> _SELECTED EXCERPT_:
◇ ◇ ◇

Defendants contend that by its "plain terms and context, section 407(d)(2) requires that the quota established for the recreational sector pursuant to subsection (d)(1) reflect any established allocation to that sector." (Doc. No. 22, at 20). That is because, Defendants explain, NMFS linked the sector allocations to the sector quotas in 1997, thereby ensuring "that any future changes to quotas, as occurred in the Final Rule implementing Amendment 28, reflect the commercial and recreational allocations and no harvest in excess of those allocations." (Id. ).

Although the Court has not identified any case defining or applying section 407(d)(2), nothing in the statute compels Plaintiffs' interpretation. Indeed, the new recreational quota is based on increases from the MRIP calibration, which, in turn, reflect the recreational sector's prior overharvesting. Plaintiffs, however, read too much into section 407(d)(2). Section 407(d)(2) does not instruct the agency on what should or should not form the basis of a quota.

Accordingly, the Court agrees with Defendants' interpretation: section 407(d)(2) requires that a quota established pursuant to section 407(d)(1) must reflect and not exceed the allocation for that sector. For example, Amendment 28 indicates that the total annual catch limit of red snapper is 13.96 million pounds for 2016 and 13.74 million pounds for 2017. AR 020322. That means the commercial sector receives quotas of 6.77 million pounds and 6.65 million pounds in 2016 and 2017, respectively, which reflect an average allocation of 48.5 percent each year. Id. Similarly, the recreational sector receives quotas of 7.19 million pounds and 7.09 million pounds in 2016 and 2017, respectively, which reflect an average allocation of 51.5 percent each year. Id. Amendment 28 thus complies with section 407(d)(2) by ensuring that the quotas reflect and not exceed the allocations specified for the commercial and recreational sectors.

2. Section 303(a)(1)(A) of the MSA.

Section 303(a)(1)(A) provides that:

Any [FMP] ... shall contain the conservation and management measures ... which are ... necessary and appropriate for the conservation and management of the fishery, to prevent overfishing and rebuild overfished stocks, and to protect, restore, and promote the long term health and stability of the fishery.

16 U.S.C. § 1853(A)(1)(A). In the same vein, the Reef Fish FMP enumerates the following relevant objectives: to "rebuild the declining fish stocks wherever they occur within the fishery" and "increase the stability of the red snapper fishery in terms of fishing patterns and markets." AR 040093; AR 039435.

a) The Long-term Health of the Fishery.

Plaintiffs first argue that Amendment 28 violates section 303(a)(1)(A) because it will cause declines in the red snapper stock in the Eastern Gulf, thereby failing to "promote the long-term health ... of the fishery." (Doc. No. 18, at 25). In response, Defendants argue that any decrease in the red snapper stock in the Eastern Gulf will be offset by increases in the red snapper stock in the Western Gulf. (Doc. No. 22, at 25). That argument, Plaintiffs explain, improperly conflates Defendants' duties under section 303(a)(1)(A), which requires NMFS to "prevent overfishing and rebuild overfished stocks" and "protect, restore, and promote the long-term health and stability of the fishery." (Doc. No. 18, at 26). According to Plaintiffs, even though the stock will be considered rebuilt in 2032, the fishery will be substantially depleted in the Eastern Gulf, or in fully half of its range. (Doc. No. 18, at 26). That is particularly so because recreational fishing is concentrated in the Eastern Gulf. AR 020409 ("Because a higher [recreational] fishing effort occurs in the east ... reallocation would lead to an increased fraction of the eastern population being removed by fishing.").

◇ ◇ ◇

> _Stored items_:

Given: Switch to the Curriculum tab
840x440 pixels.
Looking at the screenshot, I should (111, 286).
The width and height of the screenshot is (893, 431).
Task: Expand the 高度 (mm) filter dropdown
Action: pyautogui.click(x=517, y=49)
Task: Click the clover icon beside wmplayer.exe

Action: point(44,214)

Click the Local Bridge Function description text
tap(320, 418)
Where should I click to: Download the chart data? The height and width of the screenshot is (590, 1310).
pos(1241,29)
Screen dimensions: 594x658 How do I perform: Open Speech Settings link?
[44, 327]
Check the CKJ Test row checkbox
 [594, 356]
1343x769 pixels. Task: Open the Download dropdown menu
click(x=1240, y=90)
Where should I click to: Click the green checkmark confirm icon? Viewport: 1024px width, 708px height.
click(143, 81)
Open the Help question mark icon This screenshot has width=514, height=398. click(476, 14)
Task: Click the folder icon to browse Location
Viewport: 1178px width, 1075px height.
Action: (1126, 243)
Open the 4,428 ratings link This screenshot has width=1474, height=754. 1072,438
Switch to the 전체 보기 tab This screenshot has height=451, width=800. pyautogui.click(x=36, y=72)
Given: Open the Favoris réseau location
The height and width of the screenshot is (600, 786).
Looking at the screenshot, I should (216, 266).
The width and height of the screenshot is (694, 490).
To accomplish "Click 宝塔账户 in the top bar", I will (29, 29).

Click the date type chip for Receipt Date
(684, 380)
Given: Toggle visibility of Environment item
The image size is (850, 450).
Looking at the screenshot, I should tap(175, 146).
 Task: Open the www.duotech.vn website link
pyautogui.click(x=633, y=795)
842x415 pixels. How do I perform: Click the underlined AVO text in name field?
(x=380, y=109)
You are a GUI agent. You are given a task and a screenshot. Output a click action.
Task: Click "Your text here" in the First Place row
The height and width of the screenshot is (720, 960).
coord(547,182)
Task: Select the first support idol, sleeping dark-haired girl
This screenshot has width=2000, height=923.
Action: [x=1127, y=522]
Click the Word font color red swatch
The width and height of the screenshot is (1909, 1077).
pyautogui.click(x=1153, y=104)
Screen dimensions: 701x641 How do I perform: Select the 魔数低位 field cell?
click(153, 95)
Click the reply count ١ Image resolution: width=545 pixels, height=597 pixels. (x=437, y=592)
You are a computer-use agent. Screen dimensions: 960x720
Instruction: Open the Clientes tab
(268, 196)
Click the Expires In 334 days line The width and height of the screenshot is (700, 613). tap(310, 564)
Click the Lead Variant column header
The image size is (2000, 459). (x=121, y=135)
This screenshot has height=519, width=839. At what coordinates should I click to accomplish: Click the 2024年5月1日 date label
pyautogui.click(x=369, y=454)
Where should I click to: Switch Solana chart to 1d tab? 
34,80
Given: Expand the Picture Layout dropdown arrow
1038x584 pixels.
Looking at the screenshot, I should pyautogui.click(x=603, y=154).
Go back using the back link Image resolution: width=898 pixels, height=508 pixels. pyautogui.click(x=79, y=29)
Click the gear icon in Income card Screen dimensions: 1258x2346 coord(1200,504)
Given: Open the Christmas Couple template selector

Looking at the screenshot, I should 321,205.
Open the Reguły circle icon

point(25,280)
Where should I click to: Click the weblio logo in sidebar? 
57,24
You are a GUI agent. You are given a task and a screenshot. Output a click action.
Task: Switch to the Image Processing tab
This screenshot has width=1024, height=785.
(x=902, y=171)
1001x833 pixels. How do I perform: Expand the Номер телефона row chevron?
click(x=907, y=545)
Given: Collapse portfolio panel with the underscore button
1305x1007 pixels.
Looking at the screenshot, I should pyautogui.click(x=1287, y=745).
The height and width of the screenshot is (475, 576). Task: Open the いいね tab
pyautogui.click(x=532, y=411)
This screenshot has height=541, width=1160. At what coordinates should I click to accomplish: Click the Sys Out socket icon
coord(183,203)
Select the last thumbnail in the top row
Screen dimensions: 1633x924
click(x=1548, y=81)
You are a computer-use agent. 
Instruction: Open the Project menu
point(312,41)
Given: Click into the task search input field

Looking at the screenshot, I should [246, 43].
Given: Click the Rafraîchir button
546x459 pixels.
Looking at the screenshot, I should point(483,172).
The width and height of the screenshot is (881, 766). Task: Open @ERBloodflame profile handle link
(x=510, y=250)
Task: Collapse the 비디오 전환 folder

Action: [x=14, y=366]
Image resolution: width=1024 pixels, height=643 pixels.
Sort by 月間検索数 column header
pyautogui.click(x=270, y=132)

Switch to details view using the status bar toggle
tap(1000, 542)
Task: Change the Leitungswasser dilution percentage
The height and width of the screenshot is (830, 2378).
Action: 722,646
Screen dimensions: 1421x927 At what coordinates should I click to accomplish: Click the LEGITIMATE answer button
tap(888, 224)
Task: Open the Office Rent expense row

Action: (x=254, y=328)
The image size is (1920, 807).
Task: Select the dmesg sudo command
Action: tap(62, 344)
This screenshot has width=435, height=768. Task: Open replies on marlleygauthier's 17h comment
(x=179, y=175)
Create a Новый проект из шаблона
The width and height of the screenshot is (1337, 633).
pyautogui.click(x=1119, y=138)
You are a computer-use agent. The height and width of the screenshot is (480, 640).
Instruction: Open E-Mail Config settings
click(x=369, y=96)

◇ ◇ ◇

> _ACTIVITIES_:
1) Reproduce the passage of the red snapper opinion that opens with the words containing "Any [FMP] ..." and closes with "Health of the Fishery.".
2) In the red snapper opinion, what average annual allocation does the recreational sector receive under Amendment 28?

> _ANSWERS GIVEN_:
1)
Any [FMP] ... shall contain the conservation and management measures ... which are ... necessary and appropriate for the conservation and management of the fishery, to prevent overfishing and rebuild overfished stocks, and to protect, restore, and promote the long term health and stability of the fishery.

16 U.S.C. § 1853(A)(1)(A). In the same vein, the Reef Fish FMP enumerates the following relevant objectives: to "rebuild the declining fish stocks wherever they occur within the fishery" and "increase the stability of the red snapper fishery in terms of fishing patterns and markets." AR 040093; AR 039435.

a) The Long-term Health of the Fishery.

2) 51.5 percent each year.